The Supreme Court has ended the long-running Saxmere fine wool case, saying there is no public interest in hearing an appeal.
In 1998 Saxmere took the Wool Board to court, arguing that the board, unlawfully under the Wool Board Act, refused to differentiate saxon from merino wool and unlawfully declined to help them with promotion and development costs.
Saxmere's case has been rejected by the High Court and Court of Appeal.
In its decision released today the Supreme Court said any challenges to those decisions had no grounds to proceed.
"We are not persuaded that there is any good reason in the public interest for hearing the appeal," the Supreme Court justices said.
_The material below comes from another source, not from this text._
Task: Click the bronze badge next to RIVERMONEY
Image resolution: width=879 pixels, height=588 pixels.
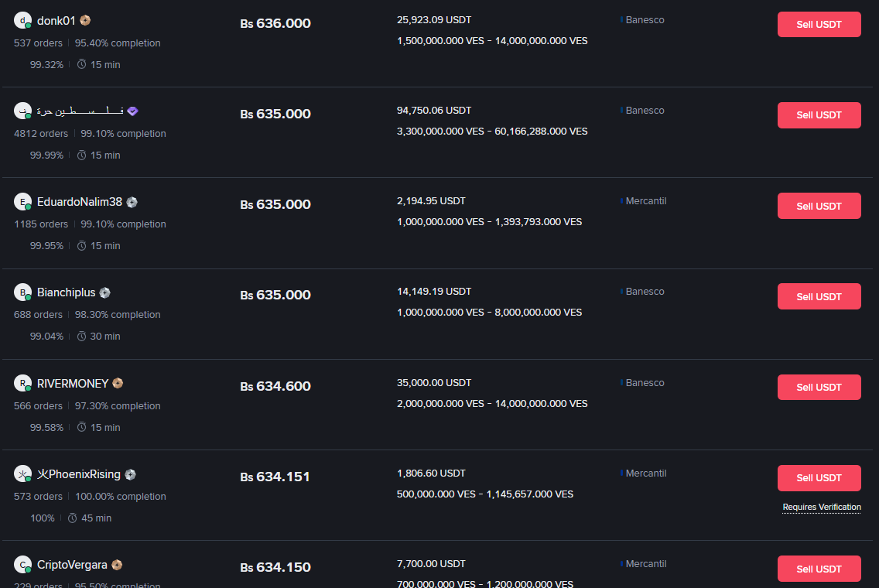Action: coord(118,384)
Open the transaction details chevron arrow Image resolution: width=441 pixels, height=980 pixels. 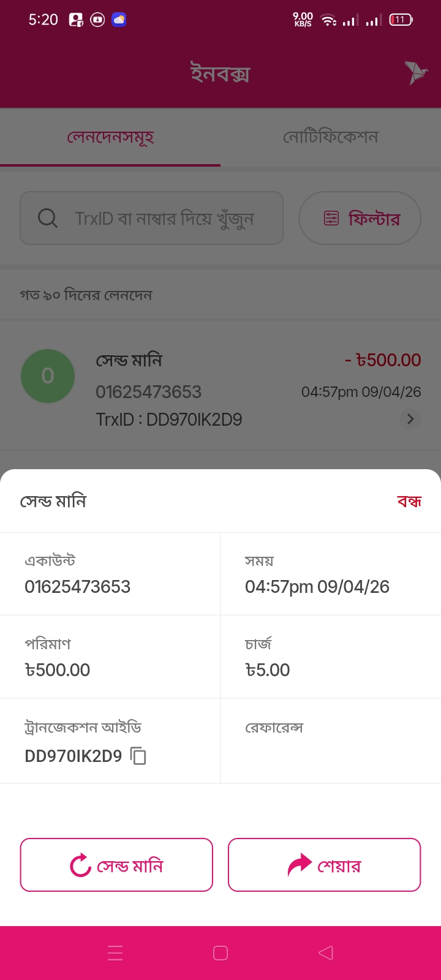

The case led to the resignation last year of Supreme Court Justice Bill Wilson, after he failed, while sitting on the Court of Appeal which was considering the case, to step down or make full disclosure of his business and financial relationship with the Wool Board's lawyer Alan Galbraith.
In a statement this afternoon, the Wool Board called today's decision "the end of a long and tortuous road".
Wool Board Disestablishment Company Limited (DisCo) chairman Bruce Munro said the board always believed it had acted lawfully.
Mr Munro said it had been very frustrating that the case had been extended through accusations of apparent bias of Justice Wilson.
"The judgment confirms there was no real bias. The facts of the case were against Saxmere from the outset," he said.
DisCo could now allocate about $7 million of the Wool Board's remaining cash assets which had been held up.
"We can now get on with the task we were mandated by legislation to undertake -- get these assets into the hands of qualifying wool growers."